Die Rohstoffbranche ist in heller Aufregung, weil erste Umfragen zeigen, dass die Konzernverantwortungs-Initiative (Kovi) gute Chancen hat. Kovi will Konzerne in der Schweiz dazu verpflichten, für Menschenrechtsverletzungen und Umweltzerstörungen ihrer ausländischen Tochterfirmen geradezustehen.

Die Initiative kann als Frontalangriff auf die Schweizer Rohstoffbranche gesehen werden – eine Branche, bei der es um sehr viel Geld geht. Argumentativ ist es schwierig, gegen das Anliegen der Initiative anzukämpfen. Wer ist schon dagegen, dass ein hiesiger Konzern zur Verantwortung dafür gezogen werden soll, wenn ein Firmenableger in Afrika zur Gewinnung von Edelmetallen auf die Arbeit von Kindern setzt und deren Gesundheit ruiniert?

Mit PR und Prozess

Deshalb sollen die Absender des Volksbegehrens diskreditiert werden – und das mit System. BLICK kennt einen Auszug des Mailverkehrs des Valcambi-Anwalts und einer grossen PR-Agentur. Die Agentur liefert ein Argumentarium, um Stimmung zu machen gegen das Hilfswerk und dessen Studie.
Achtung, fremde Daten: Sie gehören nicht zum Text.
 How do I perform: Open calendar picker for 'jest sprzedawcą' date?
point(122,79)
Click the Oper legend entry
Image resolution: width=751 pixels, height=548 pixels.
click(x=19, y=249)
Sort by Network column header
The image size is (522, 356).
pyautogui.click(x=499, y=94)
Molina: «Unsere Recherche ist wasserdicht. Das Unternehmen Valcambi muss wissen, dass es vor Gericht gegen uns nicht gewinnen kann. Und selbst wenn – was es nicht tun wird – hätte Valcambi unter dem Strich nichts gewonnen.»

Warum will Valcambi dann den Prozess wagen? Der SP-Politiker ist überzeugt: «Das ist die pure Verzweiflung, bei der Kovi-Abstimmung vom 29. November zu unterliegen. Eine ganze Branche könnte plötzlich nicht mehr die Augen davor verschliessen, unter welchen Bedingungen Rohstoffe gefördert werden.»